位牌は、故人の戒名が記された木牌のことです。位牌は、故人の霊が宿っており、故人の象徴とされています。そのため、葬儀が終わった後は位牌を大切に仏壇へ飾り、故人そのものとして扱われます。

位牌を仏壇へ飾るようになったのは、中国儒教で行われる先祖を祀る儀式において、先祖の官位などを記した位版(いはん)を祀っていたことが由来とされています。位牌に関する儒教の考え方は鎌倉時代に禅宗によって伝えられ、江戸時代には一般的な考え方として普及しています。さらに、お祭りの際に神が宿る物として扱われていた「依代(よりしろ)」の考え方も合わさり、やがて位牌は故人を象徴するものと考えられるようになりました。

位牌2

位牌の種類

位牌には、大きく分けて寺位牌、内位牌、野位牌、本位牌の4種類に分けられます。

内位牌

内位牌は仮位牌あるいは白木位牌とも言われ、白木でできた簡易的な位牌です。故人が亡くなった直後に作られ、枕飾りや葬儀の祭壇に飾られます。内位牌には、故人の戒名は位牌の表側、生前の氏名(俗名)と死亡年月日は裏面に記され、葬儀後まで祀られます。

野位牌

野位牌は、内位牌よりも一回り小さい位牌です。内位牌と同じく白木でできています。野位牌は臨終後すぐに作られ、枕飾りや祭壇へ飾られます。葬儀後は、納骨が終わって墓石に文字が刻まれるまで、その代わりとしてお墓に置いておかれます。

本位牌

本位牌は、一般的には四十九日までの間に作成される木製の位牌です。四十九日の法要において、故人の魂は内位牌から本位牌へと移されます。四十九日以降に仏壇に長く飾られる位牌は、この本位牌です。本位牌には、塗装方法や構造の違いによって、塗り位牌、唐木位牌、繰り出し位牌に分けられます。これらの違いを、以下の表にまとめました

塗り位牌 松やタモなどの白っぽい木材の全面を漆で塗り、淵などを金箔や金粉で装飾した位牌のこと。
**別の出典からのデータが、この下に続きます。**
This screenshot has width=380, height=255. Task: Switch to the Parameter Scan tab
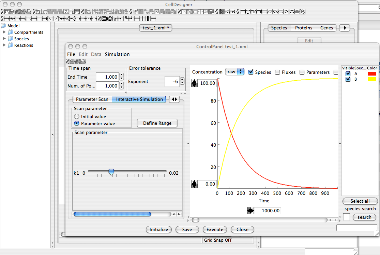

現在では、漆の代わりにカシュー塗装やウレタン塗装などによって加工されるものが多い。本位牌の中では、最も一般的に使用されている種類の位牌である。
唐木位牌 堅くて緻密性のある素材であるコクタンやシタンなどの唐木に、透明度のある漆塗装やカシュー塗装を施した位牌のこと。唐木の木目が残り、木の温かさが現れている位牌である。
繰り出し位牌 位牌の中に、故人の戒名や命日などが記載された木札が複数枚納められるような作りをした位牌。屋根や扉がついている華やかな位牌や、シンプルなデザインの位牌など、様々な形がある。

寺位牌

自宅の仏壇に本位牌を置くように、菩提寺や本山に安置するために作られた位牌です。位牌を作成して位牌堂に安置される他、既に存在している寺院位牌に追加で名前を彫ってもらう形態もあります。

位牌1

本位牌を用意する上での注意点

先ほどご説明したように、本位牌には様々な種類がありますが、宗派によって決まりはないため、好きなデザインのものを選ぶことができます。ただし、本位牌の大きさを決定する際は、注意が必要です。

ご先祖様の位牌の大きさのものを選ぶ

位牌の大きさは、基本的には、ご先祖様の位牌と同じ大きさのものか、少し小さい位牌を選ぶのが一般的です。その家系にとって、故人がどの位置にいるかによって変わってくることもありますが、それは、大きな功績を遺したなどの特例の場合のみに適用されます。また、デザインは、ご先祖様と同じ形で揃えることも多くありますが、同じデザインのものが販売されていないこともあるため、違うデザインを選んでも問題はありません。

仏壇の大きさに合わせる

位牌はまた、位牌を祀る仏壇の大きさ合う大きさのものを選ぶと良いでしょう。家に仏壇がないという方は、位牌を購入する前に、仏壇を購入することをおすすめします。

位牌3

位牌を選ぼうという段階にある時は、葬儀の準備やその後の整理などに追われ、なかなか十分な時間が取れないことが予想されます。いざ位牌を購入しようと仏具店に行ったのに、仏壇の大きさやご先祖様の位牌の大きさが分からず一度家に戻らなければならなくなった…ということがないよう、仏具店に行く前には予め位牌の大きさや形状をメモするか、細部の写真を撮影しておくと良いでしょう。また、既に戒名をもらっている場合は、戒名の写しや葬儀で使用した内位牌の写真を持参すると、よりスムーズに本位牌を作成することが可能です。